Assignment. Pictures must not be copied, but every entry must be reproduced exactly.
── Data ──
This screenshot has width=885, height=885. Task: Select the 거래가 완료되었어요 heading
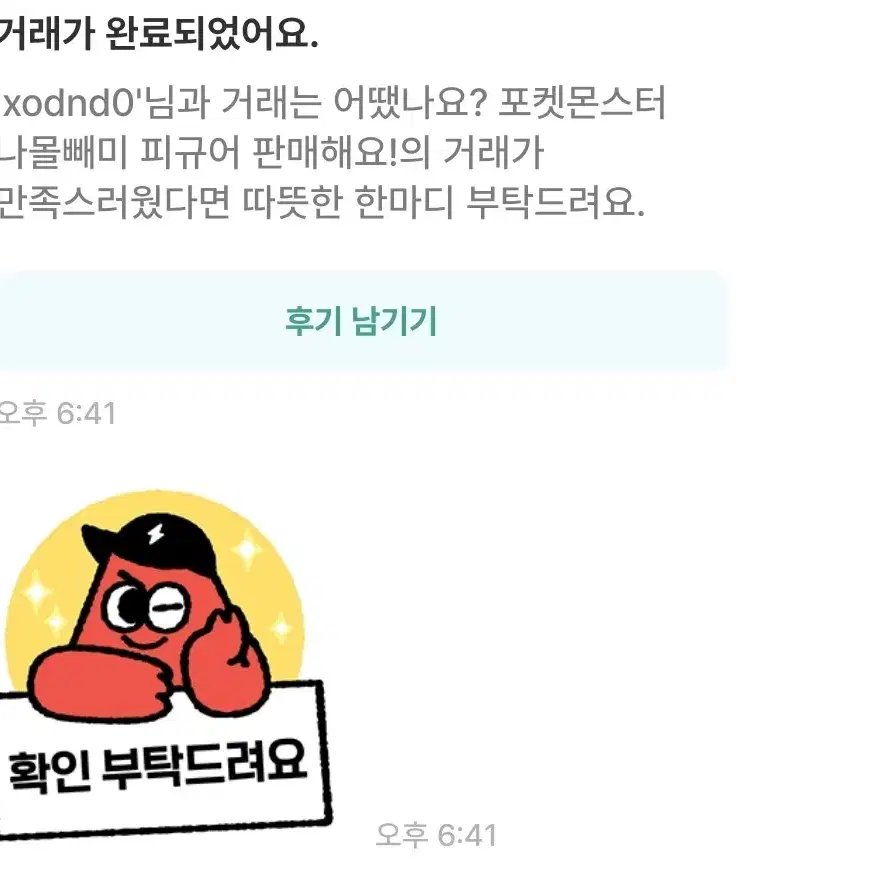click(x=159, y=34)
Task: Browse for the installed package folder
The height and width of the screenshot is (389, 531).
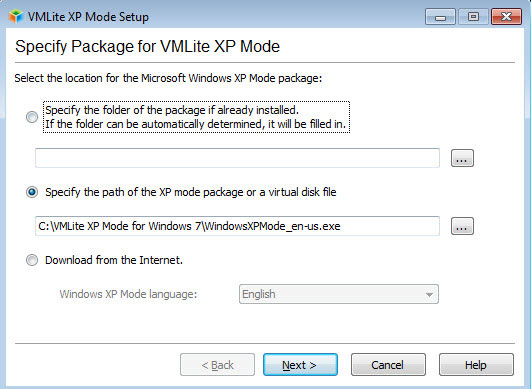Action: click(462, 158)

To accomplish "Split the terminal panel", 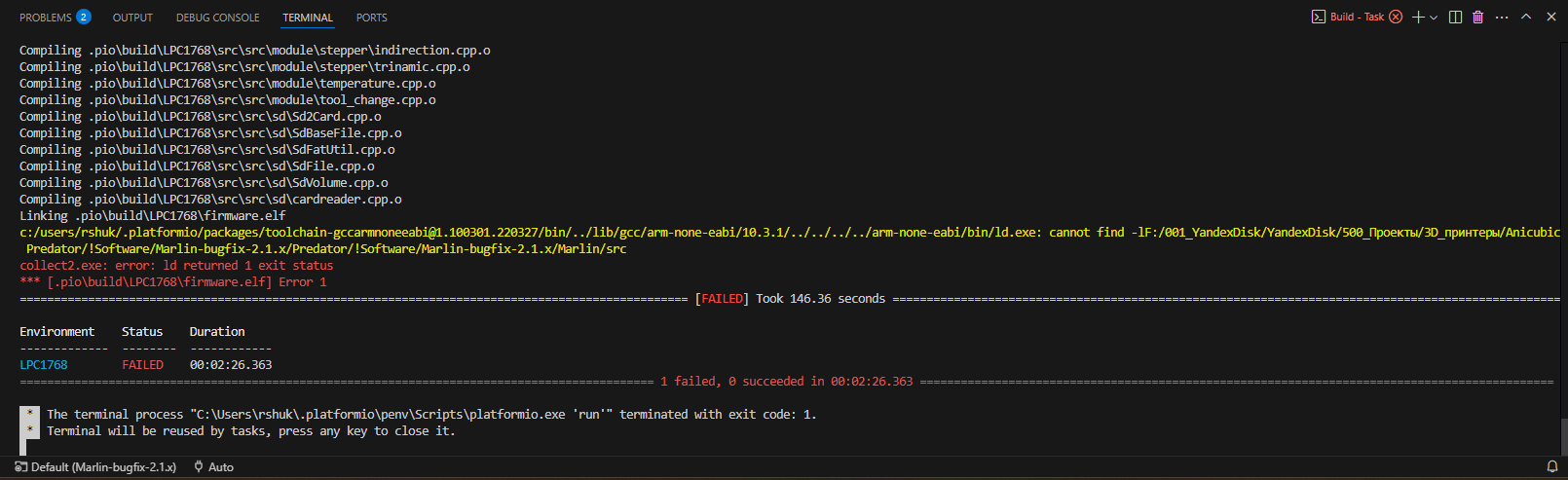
───
Task answer.
This screenshot has width=885, height=885. Task: Select the 거래가 완료되었어요 heading
click(x=159, y=34)
Task: Browse for the installed package folder
The height and width of the screenshot is (389, 531).
Action: click(462, 158)

To accomplish "Split the terminal panel", 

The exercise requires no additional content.